:: Work request ::
Produce a copy of every line in the records that holds the string "will".

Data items
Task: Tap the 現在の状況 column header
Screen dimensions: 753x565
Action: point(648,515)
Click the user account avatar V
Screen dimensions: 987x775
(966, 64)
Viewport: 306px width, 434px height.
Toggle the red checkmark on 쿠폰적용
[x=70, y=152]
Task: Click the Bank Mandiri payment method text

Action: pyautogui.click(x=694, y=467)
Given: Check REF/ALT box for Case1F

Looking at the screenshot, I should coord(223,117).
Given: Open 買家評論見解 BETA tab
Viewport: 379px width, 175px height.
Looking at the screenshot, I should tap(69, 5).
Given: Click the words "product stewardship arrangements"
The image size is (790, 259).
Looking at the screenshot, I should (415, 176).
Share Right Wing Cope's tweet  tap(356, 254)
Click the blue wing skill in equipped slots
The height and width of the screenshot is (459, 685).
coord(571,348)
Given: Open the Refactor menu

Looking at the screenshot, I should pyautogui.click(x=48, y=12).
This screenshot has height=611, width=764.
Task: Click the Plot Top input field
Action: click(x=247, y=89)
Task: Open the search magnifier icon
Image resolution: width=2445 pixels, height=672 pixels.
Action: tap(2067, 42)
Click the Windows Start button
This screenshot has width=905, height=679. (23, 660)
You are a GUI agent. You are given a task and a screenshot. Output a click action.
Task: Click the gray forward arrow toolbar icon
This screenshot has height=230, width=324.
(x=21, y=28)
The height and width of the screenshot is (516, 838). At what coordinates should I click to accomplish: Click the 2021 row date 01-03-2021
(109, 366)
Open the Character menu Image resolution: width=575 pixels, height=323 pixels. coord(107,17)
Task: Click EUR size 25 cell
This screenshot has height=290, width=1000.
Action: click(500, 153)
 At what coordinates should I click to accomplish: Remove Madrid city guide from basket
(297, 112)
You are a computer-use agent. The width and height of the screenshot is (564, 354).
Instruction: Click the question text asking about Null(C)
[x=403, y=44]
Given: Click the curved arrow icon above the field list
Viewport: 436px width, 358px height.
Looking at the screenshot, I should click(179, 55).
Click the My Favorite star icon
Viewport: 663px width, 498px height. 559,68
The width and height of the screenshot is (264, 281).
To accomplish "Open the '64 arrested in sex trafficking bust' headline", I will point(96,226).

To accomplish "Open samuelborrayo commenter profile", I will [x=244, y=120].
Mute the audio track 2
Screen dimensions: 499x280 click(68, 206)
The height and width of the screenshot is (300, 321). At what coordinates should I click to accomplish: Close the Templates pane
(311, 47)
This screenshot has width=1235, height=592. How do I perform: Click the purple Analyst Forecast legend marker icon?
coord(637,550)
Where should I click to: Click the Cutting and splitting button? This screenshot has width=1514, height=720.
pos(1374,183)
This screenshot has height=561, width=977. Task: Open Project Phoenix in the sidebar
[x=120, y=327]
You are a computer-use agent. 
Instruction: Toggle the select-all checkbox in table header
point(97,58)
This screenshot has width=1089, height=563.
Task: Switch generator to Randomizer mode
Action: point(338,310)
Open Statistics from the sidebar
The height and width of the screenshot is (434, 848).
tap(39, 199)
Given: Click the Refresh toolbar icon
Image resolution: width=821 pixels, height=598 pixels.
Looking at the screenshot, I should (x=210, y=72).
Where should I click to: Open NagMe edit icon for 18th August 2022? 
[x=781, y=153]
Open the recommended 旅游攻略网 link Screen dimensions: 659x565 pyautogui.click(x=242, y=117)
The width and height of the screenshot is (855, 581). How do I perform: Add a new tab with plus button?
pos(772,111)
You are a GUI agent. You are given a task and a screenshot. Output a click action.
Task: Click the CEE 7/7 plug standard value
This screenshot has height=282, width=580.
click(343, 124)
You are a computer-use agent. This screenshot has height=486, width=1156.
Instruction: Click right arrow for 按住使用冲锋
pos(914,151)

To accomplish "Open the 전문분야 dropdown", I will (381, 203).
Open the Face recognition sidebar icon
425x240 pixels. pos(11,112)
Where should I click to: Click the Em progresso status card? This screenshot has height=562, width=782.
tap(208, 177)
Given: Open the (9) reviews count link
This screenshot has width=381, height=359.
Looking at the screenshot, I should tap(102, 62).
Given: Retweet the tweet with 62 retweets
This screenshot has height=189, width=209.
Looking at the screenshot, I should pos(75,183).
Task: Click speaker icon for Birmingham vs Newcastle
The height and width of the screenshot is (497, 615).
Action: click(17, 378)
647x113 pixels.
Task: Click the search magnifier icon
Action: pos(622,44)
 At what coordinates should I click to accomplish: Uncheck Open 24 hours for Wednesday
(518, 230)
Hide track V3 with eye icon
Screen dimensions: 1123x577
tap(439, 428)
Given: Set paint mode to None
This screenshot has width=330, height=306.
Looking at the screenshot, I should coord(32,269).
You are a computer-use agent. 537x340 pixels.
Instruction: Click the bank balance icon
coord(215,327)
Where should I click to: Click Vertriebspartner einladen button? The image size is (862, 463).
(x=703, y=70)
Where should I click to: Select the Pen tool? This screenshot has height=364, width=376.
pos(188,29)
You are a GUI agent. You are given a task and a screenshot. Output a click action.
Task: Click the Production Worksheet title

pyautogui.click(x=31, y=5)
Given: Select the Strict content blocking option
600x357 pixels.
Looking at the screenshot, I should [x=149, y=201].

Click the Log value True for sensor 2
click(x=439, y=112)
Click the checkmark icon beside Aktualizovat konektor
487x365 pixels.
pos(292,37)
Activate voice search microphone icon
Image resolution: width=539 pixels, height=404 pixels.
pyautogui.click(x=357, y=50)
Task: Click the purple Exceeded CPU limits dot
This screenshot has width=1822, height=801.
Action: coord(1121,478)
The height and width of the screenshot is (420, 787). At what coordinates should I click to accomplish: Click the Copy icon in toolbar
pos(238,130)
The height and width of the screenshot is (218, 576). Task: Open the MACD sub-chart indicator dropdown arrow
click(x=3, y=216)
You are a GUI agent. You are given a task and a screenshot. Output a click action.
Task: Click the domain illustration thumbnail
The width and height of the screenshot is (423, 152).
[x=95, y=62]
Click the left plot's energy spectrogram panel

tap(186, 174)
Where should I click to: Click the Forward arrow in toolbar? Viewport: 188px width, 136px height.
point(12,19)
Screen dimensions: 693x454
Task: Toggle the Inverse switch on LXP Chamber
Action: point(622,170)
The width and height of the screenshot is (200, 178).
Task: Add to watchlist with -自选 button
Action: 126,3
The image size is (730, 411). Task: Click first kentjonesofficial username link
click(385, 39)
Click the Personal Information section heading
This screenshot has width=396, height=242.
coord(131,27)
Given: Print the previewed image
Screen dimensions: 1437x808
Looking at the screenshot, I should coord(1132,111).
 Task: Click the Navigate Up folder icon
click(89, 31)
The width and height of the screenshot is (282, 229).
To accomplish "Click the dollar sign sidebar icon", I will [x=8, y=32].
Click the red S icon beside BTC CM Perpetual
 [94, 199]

:: Answer to the exercise ::
To accomplish "Open the '64 arrested in sex trafficking bust' headline", I will point(96,226).
To accomplish "Open samuelborrayo commenter profile", I will [x=244, y=120].
To accomplish "Open the 전문분야 dropdown", I will (381, 203).
To accomplish "Click the dollar sign sidebar icon", I will [x=8, y=32].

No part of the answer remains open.